--- RECORDS SUPPLIED ---
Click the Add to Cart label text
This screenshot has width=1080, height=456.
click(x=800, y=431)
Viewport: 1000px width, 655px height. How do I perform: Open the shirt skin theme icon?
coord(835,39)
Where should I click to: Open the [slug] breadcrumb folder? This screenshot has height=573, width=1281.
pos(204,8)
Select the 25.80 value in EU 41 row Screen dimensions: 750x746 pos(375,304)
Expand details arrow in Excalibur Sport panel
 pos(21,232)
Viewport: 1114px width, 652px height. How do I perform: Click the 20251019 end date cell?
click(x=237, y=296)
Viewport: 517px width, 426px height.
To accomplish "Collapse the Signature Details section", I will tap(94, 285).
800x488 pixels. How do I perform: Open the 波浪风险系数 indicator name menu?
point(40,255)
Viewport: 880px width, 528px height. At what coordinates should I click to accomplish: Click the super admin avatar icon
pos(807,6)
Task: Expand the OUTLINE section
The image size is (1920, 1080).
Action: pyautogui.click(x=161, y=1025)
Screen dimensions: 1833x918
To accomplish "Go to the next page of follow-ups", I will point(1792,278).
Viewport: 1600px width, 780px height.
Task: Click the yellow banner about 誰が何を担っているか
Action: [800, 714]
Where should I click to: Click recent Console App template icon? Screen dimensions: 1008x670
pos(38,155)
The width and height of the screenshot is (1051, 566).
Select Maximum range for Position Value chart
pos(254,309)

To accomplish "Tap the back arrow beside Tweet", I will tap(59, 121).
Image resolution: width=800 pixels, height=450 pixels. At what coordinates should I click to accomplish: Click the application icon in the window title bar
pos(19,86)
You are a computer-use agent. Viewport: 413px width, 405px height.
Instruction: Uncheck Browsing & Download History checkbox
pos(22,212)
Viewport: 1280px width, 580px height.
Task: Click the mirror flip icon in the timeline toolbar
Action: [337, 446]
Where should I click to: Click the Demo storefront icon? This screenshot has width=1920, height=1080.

--- YOUR TASK ---
List every line of the listing above that contains the string "accomplish". Case counts.

--- RESPONSE ---
To accomplish "Collapse the Signature Details section", I will tap(94, 285).
Viewport: 880px width, 528px height. At what coordinates should I click to accomplish: Click the super admin avatar icon
To accomplish "Go to the next page of follow-ups", I will point(1792,278).
To accomplish "Tap the back arrow beside Tweet", I will tap(59, 121).
Image resolution: width=800 pixels, height=450 pixels. At what coordinates should I click to accomplish: Click the application icon in the window title bar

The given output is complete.